On Fri, Feb 28, 2003 at 03:33:05AM -0800, Burdett, David wrote:
> You are right, you can any operation fit the REST model - don't think anyone
> would argue against that.  But that does not necessarily may it "right". For
> example a family of six could live in a one room apartment, but that's not
> necesarily a "right thing" to do.
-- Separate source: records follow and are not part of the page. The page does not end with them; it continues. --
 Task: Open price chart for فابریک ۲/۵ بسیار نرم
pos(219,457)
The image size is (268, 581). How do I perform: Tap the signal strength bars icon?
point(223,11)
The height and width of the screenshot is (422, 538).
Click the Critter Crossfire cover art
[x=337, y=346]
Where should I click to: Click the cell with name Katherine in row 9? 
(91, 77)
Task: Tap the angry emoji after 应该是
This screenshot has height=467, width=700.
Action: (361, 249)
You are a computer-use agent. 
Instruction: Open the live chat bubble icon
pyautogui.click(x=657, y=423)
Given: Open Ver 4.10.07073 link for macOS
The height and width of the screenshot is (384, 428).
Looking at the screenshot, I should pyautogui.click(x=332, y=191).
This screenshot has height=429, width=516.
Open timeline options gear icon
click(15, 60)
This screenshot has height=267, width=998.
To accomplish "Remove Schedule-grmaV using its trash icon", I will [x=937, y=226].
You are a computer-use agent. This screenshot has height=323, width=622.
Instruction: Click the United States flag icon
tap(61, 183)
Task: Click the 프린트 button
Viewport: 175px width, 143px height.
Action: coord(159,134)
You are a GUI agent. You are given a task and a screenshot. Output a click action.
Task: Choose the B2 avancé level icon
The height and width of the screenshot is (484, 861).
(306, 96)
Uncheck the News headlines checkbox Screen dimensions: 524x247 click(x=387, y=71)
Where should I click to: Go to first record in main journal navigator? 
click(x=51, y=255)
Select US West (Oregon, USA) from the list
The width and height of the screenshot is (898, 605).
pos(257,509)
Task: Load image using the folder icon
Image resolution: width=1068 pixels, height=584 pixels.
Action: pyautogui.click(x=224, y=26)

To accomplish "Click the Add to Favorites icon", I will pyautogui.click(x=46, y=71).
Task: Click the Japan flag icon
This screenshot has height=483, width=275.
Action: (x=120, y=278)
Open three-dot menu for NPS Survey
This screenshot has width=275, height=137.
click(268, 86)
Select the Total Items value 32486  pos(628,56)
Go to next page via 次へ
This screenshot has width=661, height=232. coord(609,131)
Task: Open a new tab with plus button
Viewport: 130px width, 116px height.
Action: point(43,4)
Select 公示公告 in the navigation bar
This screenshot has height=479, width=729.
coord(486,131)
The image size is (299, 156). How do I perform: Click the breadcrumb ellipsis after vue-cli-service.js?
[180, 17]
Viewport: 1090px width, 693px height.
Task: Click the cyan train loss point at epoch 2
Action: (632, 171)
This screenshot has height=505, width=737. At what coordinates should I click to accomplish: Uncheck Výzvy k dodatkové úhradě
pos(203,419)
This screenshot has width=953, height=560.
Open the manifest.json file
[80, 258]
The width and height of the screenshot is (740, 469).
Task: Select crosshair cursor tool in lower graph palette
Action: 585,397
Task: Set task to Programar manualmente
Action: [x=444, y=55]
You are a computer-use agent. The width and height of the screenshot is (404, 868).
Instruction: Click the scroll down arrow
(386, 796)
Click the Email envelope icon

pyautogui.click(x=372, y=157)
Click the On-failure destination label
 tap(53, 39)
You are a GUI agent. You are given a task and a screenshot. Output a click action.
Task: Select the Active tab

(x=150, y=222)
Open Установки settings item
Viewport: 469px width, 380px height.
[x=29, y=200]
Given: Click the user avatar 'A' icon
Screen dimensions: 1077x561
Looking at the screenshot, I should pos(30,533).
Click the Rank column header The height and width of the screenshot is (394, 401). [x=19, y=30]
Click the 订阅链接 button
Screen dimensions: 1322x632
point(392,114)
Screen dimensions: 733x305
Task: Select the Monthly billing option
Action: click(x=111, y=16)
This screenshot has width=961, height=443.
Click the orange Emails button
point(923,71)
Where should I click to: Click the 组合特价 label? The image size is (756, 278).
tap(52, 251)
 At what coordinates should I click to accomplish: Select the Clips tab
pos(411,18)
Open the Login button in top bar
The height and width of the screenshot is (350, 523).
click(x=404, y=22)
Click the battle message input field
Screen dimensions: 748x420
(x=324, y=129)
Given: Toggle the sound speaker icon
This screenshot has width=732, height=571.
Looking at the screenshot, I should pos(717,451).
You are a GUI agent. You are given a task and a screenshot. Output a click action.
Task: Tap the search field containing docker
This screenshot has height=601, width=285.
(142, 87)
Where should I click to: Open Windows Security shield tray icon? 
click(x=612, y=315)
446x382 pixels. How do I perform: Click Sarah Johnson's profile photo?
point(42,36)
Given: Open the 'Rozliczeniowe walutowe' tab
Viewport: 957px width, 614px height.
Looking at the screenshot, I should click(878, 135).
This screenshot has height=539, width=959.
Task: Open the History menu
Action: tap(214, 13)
You *need* to make the solution a good fit
> to the problem you are trying to solve.

Agreed.

> This is why, even though you *can* do it using REST you should not for
> reasons of privacy, transport-protocol independence, message integrity as
> specified in [1], and for the need to record information over and above a
> simple "POST" as described in [2].

I disagree quite strongly.  Those are not architectural properties, and
I believe that architectural styles should be evaluated with respect to
the architectural properties they induce.

Those things you list are features of a *system*, not an architectural
style.  I could develop two REST based systems, one with no privacy, and
one with all kinds of privacy mechanisms.  The interesting question is
to look at the Web (of which a large part is a REST system), and ask if
it has the necessary privacy requirements.  If it does, great.  If it
doesn't, let's create a WG to define some specs for how to do this
within the constraints of REST.  s/privacy/your-favourite-thing

> My guess, though, is that we will just have to agree to disagree.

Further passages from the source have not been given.